Health experts DO understand fluoride dose

Another fictitious claim made by anti-fluoride advocates attempts to confuse the audience about dose. Merilyn Haines, in a recent interview even went as far as to wrongly claim that health experts do not understand dosage at all!

The easiest way to understand the truth in this situation is to use a familiar substitute; paracetamol. If you had a sprained ankle and were using paracetamol for pain relief, would it be more dangerous to take 10 standard tablets right now or two every four hours over a day?

Clearly having them all at once is a higher dose and more likely to cause you harm than small amounts over a longer period. Yet this is were the anti-fluoride advocate attempts to confuse the listener; they completely ignoring the time factor.

If I were to have one milligram of fluoride over the course of an hour or two (drinking a litre of water) and do so two more times over the course of a day, this is not the same as have three milligrams of fluoride on a teaspoon right now, or to do so and again two more times over a day.

No health expert rejects that at high doses fluoride will have negative impact. Chlorine in high doses is dangerous, but in small amounts in our water it radically reduces the potential spread of disease from drinking water – something that led many generations over history to have their children go straight from the breast to beer!

In fact, everything at high enough doses can have negative health impacts. The literature – generally the only literature anti-fluoride advocates will list – has studied the potential impacts at higher levels of fluoride exposure. As the information within the NewAnthro anti-fluoride debunking list illustrates, these higher levels are not what occurs in fluoridated areas, as supported by the various health organisations, but typically the result of industrial and environmental sources in developing countries.
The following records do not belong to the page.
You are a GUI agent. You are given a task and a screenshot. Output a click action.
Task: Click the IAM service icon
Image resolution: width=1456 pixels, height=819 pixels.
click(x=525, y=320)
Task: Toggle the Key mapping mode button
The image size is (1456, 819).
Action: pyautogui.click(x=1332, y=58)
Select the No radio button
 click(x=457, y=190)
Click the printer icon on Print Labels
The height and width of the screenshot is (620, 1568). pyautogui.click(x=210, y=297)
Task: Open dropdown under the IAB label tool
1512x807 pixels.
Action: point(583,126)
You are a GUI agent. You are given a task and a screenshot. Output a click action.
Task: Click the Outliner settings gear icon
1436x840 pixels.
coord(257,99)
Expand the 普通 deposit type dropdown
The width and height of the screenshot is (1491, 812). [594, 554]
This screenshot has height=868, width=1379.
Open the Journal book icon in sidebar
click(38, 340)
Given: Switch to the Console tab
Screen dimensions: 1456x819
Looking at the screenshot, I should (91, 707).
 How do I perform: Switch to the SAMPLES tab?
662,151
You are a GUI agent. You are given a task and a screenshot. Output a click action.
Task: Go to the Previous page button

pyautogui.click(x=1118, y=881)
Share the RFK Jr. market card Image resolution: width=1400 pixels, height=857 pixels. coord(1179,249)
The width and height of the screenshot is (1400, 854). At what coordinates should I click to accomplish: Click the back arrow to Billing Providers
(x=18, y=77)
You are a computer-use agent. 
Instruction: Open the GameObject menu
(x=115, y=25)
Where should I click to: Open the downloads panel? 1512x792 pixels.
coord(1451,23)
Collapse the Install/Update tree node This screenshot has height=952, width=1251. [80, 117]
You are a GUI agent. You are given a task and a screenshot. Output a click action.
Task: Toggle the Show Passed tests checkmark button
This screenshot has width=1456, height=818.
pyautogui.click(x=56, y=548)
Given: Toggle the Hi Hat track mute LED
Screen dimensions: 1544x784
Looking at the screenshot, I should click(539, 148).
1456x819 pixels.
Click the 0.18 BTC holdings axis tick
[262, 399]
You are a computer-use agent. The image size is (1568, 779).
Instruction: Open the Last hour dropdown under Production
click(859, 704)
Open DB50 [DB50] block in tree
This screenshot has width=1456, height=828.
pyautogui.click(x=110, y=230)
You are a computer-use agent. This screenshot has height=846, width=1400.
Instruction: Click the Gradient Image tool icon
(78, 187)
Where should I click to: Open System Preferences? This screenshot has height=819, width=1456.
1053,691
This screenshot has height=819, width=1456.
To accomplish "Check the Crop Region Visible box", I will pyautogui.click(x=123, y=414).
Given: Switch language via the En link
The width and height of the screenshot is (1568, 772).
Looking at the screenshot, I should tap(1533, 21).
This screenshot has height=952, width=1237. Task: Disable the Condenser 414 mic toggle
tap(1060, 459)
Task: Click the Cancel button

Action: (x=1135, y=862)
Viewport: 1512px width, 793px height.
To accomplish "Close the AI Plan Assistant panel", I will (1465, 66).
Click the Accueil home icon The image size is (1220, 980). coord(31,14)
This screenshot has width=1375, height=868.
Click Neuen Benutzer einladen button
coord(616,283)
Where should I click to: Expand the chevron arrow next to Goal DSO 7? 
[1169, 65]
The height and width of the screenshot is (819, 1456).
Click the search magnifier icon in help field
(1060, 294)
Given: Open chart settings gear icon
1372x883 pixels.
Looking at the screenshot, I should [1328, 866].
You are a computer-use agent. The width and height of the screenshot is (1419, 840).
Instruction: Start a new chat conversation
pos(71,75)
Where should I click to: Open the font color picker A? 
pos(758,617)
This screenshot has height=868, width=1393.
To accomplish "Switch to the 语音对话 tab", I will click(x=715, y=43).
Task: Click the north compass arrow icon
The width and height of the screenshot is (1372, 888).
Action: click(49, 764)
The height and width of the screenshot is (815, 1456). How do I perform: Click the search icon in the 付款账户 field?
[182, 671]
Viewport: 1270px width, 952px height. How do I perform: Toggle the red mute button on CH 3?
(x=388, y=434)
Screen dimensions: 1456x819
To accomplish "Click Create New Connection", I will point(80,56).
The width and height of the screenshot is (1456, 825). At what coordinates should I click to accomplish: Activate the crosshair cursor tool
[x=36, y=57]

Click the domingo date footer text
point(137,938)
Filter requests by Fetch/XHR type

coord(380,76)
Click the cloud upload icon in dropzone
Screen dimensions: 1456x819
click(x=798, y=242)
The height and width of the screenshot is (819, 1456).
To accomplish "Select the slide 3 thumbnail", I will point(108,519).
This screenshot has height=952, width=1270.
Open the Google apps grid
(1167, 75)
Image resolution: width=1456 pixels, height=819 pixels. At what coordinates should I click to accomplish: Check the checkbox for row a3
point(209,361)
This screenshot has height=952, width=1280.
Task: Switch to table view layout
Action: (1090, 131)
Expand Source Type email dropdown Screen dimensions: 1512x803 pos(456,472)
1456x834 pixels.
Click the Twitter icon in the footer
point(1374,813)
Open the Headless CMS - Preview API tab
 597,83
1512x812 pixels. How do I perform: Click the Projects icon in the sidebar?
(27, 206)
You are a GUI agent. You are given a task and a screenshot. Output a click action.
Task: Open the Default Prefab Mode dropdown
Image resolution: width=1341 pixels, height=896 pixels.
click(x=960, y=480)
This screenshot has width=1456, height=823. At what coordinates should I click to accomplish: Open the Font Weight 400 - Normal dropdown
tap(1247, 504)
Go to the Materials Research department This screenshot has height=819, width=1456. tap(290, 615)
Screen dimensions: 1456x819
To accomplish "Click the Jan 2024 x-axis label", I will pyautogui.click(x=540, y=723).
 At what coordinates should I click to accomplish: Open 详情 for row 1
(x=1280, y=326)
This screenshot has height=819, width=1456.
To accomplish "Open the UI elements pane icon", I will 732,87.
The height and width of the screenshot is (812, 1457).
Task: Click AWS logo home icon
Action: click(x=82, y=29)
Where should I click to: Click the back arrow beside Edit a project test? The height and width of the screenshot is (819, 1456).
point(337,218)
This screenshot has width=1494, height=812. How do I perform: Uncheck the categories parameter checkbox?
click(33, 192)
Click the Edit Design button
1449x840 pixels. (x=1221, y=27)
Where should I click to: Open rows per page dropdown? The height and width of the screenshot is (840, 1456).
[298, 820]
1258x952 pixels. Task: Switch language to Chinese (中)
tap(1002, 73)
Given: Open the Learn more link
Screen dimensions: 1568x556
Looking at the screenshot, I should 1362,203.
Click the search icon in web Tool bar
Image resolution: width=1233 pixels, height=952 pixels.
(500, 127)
In the US, the recommended drinking water concentration has been lowered from a range of 0.7 – 1.2 to 0.7ppm in the acknowledgement of other sources of intake, such as toothpaste and in some foods and drinks, which has increased over time.

This is entirely an example of expert understanding of dosage.

Fluoridation of drinking water to WHO standards is proven to be safe and effective and clearly the result of health experts research and evaluation of public health and dose exposure which is adjusted over time based on quality data.